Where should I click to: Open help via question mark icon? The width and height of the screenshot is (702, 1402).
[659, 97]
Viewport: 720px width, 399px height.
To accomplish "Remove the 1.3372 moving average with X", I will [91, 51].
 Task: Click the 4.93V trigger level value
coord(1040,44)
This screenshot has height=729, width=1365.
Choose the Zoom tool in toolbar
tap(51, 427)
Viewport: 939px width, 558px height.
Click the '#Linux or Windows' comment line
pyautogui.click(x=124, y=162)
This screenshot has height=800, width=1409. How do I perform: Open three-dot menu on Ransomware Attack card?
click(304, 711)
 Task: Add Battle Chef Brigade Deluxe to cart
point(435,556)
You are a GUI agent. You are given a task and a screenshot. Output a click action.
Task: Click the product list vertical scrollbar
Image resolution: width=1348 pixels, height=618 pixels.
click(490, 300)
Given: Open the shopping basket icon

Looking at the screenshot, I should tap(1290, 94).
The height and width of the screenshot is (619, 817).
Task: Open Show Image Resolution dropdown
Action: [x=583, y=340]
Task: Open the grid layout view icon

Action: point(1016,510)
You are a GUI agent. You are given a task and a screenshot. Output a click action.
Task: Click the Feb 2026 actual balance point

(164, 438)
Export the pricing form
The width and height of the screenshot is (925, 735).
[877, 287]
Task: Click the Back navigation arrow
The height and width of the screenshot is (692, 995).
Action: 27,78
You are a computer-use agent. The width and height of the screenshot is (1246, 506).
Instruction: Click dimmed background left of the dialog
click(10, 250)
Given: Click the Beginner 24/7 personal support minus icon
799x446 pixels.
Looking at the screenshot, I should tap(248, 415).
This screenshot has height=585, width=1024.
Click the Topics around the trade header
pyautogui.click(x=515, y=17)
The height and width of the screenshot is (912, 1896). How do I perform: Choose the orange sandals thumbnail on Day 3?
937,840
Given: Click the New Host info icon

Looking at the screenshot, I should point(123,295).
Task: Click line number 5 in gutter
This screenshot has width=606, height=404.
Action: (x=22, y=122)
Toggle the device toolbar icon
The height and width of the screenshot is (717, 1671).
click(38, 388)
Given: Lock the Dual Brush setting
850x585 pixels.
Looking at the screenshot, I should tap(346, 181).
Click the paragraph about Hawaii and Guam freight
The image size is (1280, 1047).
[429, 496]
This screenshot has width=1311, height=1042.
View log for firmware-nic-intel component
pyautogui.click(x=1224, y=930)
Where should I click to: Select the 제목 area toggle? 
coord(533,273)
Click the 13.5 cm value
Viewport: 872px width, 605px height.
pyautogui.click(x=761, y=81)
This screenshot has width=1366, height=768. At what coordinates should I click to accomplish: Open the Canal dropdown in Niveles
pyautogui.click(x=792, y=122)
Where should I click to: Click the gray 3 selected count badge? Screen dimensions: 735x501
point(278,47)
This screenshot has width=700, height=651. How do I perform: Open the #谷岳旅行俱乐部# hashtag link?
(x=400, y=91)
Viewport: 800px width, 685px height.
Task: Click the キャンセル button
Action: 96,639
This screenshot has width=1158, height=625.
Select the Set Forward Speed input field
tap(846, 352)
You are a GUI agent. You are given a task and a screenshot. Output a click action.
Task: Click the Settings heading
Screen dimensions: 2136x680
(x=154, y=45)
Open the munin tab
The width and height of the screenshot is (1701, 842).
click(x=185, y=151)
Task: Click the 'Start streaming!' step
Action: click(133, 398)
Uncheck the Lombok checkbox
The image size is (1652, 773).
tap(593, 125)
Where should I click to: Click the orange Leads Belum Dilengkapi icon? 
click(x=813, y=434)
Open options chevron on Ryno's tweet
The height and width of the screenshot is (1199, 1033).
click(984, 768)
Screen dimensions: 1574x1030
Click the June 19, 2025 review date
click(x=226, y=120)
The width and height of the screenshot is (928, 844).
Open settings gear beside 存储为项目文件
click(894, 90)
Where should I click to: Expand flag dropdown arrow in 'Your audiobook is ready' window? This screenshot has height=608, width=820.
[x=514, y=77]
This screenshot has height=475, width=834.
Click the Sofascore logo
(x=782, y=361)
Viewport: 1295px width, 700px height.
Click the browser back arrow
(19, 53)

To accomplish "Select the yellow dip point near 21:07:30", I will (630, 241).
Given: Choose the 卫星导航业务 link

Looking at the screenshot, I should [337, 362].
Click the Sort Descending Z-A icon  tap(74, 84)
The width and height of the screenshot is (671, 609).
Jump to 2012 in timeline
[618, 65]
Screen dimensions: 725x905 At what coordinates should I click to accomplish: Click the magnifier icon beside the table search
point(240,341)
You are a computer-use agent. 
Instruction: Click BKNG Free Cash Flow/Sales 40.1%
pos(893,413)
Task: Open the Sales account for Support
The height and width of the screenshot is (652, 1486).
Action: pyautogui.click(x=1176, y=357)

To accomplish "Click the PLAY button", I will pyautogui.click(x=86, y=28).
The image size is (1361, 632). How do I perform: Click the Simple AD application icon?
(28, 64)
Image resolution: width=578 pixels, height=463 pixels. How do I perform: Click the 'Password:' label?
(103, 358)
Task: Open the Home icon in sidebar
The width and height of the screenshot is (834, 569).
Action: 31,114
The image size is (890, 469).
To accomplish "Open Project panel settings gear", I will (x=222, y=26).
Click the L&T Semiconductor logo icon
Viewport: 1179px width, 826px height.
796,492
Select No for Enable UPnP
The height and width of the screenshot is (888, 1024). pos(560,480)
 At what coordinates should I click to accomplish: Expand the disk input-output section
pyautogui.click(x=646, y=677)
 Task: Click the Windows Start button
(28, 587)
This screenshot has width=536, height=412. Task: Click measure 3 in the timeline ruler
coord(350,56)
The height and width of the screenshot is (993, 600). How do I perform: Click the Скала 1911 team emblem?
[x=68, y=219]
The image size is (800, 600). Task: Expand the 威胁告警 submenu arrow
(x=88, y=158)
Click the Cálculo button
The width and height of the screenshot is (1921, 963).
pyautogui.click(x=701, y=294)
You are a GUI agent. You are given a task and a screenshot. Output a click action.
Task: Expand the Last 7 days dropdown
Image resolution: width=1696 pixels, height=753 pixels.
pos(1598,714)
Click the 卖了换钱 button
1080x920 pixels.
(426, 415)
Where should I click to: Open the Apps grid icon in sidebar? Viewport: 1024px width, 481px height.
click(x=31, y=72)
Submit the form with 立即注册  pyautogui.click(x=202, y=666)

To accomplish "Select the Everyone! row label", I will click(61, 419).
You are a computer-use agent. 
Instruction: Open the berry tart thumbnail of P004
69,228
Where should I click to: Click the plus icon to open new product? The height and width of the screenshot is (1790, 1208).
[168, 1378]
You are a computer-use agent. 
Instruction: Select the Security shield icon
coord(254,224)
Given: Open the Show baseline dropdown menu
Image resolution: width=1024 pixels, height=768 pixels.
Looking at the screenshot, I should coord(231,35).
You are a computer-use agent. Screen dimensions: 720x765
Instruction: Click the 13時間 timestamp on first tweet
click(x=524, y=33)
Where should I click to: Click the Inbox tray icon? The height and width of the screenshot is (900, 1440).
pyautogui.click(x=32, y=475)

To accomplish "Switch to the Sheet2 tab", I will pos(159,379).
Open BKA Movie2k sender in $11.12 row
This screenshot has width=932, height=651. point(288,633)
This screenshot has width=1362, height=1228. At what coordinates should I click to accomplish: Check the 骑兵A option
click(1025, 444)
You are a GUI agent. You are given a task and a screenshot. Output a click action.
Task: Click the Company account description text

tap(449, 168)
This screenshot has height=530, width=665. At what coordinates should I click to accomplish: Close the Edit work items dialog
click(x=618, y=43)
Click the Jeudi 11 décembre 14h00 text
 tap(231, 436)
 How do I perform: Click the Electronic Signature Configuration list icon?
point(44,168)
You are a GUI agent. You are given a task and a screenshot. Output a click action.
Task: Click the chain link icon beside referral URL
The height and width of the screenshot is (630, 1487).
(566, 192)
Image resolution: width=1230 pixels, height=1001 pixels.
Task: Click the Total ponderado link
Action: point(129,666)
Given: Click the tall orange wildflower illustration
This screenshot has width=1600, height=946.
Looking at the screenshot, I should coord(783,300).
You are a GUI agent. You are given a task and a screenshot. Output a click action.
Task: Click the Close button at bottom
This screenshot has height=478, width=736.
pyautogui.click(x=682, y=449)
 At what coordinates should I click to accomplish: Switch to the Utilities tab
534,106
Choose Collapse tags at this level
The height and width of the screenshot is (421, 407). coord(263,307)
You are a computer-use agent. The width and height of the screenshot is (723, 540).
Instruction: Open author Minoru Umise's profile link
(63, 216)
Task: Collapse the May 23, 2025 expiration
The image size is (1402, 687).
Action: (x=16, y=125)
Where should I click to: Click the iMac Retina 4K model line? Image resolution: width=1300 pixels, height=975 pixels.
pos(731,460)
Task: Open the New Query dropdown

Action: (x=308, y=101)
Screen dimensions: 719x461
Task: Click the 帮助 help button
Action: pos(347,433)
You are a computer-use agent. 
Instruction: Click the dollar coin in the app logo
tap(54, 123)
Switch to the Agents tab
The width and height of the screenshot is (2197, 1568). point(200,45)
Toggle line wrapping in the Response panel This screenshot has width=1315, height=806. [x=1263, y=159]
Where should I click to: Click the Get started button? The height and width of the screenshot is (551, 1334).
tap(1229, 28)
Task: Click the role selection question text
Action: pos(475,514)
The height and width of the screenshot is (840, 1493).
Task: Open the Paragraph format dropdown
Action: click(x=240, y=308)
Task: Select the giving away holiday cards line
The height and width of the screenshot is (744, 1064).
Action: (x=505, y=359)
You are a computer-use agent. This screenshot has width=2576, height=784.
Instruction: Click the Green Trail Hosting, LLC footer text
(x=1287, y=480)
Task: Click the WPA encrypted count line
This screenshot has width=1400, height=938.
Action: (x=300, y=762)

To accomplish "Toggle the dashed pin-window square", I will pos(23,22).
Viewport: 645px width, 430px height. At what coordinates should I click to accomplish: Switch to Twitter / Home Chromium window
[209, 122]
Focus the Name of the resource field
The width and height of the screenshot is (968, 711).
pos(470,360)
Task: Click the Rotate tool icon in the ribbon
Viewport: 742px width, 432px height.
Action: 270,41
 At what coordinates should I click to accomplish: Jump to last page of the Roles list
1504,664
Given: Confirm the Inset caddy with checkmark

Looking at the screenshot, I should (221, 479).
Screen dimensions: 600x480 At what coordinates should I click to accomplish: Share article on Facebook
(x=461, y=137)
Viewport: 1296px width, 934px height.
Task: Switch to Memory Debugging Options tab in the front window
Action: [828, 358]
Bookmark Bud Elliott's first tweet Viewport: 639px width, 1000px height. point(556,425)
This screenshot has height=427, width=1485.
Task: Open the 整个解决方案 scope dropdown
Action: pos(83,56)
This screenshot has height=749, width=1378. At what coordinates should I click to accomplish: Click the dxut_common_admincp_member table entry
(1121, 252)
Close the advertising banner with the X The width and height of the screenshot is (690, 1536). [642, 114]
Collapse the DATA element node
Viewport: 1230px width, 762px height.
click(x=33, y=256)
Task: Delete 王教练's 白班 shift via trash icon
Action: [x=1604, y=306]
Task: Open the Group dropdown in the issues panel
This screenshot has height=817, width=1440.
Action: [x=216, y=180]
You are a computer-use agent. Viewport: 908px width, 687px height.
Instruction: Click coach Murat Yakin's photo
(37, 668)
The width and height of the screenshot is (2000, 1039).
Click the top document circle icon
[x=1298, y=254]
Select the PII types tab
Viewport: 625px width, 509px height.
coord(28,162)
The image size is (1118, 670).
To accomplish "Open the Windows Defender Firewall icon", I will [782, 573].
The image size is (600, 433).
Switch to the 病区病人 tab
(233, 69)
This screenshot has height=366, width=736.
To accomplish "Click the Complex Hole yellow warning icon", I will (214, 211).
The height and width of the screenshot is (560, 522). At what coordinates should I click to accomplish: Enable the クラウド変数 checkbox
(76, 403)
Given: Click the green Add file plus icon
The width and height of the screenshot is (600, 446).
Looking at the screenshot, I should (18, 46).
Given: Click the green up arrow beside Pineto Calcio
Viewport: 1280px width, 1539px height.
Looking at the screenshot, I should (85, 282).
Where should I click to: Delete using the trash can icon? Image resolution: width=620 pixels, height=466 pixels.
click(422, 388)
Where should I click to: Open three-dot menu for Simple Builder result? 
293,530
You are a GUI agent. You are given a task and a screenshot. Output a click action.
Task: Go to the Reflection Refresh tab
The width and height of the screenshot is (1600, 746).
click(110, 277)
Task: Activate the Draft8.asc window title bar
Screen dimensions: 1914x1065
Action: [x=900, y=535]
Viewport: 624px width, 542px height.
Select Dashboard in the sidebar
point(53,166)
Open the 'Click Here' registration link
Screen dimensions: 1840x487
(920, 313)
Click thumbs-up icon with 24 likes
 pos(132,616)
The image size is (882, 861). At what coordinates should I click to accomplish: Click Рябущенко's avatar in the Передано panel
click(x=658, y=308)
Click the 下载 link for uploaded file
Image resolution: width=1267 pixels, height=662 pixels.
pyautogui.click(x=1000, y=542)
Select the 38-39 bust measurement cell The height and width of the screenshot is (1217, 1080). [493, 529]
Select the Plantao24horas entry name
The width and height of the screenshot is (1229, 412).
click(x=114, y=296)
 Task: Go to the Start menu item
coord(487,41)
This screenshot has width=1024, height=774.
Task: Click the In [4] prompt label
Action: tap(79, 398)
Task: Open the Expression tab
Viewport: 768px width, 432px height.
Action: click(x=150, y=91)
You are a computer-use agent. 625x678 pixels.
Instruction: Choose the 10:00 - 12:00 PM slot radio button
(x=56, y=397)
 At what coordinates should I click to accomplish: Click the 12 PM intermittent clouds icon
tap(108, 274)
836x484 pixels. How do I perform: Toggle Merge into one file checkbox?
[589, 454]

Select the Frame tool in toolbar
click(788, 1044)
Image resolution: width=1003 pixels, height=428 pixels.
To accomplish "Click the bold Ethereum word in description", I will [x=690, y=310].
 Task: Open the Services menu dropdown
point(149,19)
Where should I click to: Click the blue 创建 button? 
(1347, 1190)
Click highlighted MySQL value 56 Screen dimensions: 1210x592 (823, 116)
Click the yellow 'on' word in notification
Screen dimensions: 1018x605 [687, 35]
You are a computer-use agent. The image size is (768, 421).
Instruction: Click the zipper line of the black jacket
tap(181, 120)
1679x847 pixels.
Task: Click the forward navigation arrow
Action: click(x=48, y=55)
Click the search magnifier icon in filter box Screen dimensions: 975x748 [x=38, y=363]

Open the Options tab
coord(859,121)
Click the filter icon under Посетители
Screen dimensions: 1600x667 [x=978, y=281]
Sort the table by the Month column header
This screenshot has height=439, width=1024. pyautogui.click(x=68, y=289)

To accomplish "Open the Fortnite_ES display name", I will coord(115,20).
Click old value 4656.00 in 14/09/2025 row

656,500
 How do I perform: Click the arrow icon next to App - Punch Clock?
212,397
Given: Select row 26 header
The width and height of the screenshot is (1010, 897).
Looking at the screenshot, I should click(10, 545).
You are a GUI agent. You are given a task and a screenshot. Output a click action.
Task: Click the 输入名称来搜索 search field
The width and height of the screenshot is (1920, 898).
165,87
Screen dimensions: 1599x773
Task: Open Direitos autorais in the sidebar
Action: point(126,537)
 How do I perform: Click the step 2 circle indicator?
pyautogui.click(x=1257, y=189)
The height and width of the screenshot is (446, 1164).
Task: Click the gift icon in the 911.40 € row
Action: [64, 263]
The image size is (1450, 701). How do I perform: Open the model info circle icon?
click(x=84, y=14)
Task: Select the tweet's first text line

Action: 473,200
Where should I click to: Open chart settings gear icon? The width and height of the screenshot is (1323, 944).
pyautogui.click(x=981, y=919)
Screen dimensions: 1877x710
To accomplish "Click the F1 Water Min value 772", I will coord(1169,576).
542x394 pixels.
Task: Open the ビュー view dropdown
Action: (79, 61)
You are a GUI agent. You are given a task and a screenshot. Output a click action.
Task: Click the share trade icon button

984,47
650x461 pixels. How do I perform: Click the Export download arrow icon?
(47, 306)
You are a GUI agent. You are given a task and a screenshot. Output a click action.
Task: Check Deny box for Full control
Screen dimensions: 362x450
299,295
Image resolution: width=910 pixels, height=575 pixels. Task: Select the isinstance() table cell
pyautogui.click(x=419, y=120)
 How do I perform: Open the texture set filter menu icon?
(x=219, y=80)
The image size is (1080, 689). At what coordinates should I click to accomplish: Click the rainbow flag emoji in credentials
******************************
__Problem to work on__.
Set down, exactly as they appear above, all lines from the one that has "The width and height of the screenshot is (1600, 746)." down to the one that has "You are a computer-use agent. The image", including those two and no others.

__Exercise result__.
The width and height of the screenshot is (1600, 746).
click(110, 277)
Task: Activate the Draft8.asc window title bar
Screen dimensions: 1914x1065
Action: [x=900, y=535]
Viewport: 624px width, 542px height.
Select Dashboard in the sidebar
point(53,166)
Open the 'Click Here' registration link
Screen dimensions: 1840x487
(920, 313)
Click thumbs-up icon with 24 likes
 pos(132,616)
The image size is (882, 861). At what coordinates should I click to accomplish: Click Рябущенко's avatar in the Передано panel
click(x=658, y=308)
Click the 下载 link for uploaded file
Image resolution: width=1267 pixels, height=662 pixels.
pyautogui.click(x=1000, y=542)
Select the 38-39 bust measurement cell The height and width of the screenshot is (1217, 1080). [493, 529]
Select the Plantao24horas entry name
The width and height of the screenshot is (1229, 412).
click(x=114, y=296)
 Task: Go to the Start menu item
coord(487,41)
This screenshot has width=1024, height=774.
Task: Click the In [4] prompt label
Action: tap(79, 398)
Task: Open the Expression tab
Viewport: 768px width, 432px height.
Action: click(x=150, y=91)
You are a computer-use agent. 625x678 pixels.
Instruction: Choose the 10:00 - 12:00 PM slot radio button
(x=56, y=397)
 At what coordinates should I click to accomplish: Click the 12 PM intermittent clouds icon
tap(108, 274)
836x484 pixels. How do I perform: Toggle Merge into one file checkbox?
[589, 454]

Select the Frame tool in toolbar
click(788, 1044)
Image resolution: width=1003 pixels, height=428 pixels.
To accomplish "Click the bold Ethereum word in description", I will [x=690, y=310].
 Task: Open the Services menu dropdown
point(149,19)
Where should I click to: Click the blue 创建 button? 
(1347, 1190)
Click highlighted MySQL value 56 Screen dimensions: 1210x592 (823, 116)
Click the yellow 'on' word in notification
Screen dimensions: 1018x605 [687, 35]
You are a computer-use agent. The image size is (768, 421).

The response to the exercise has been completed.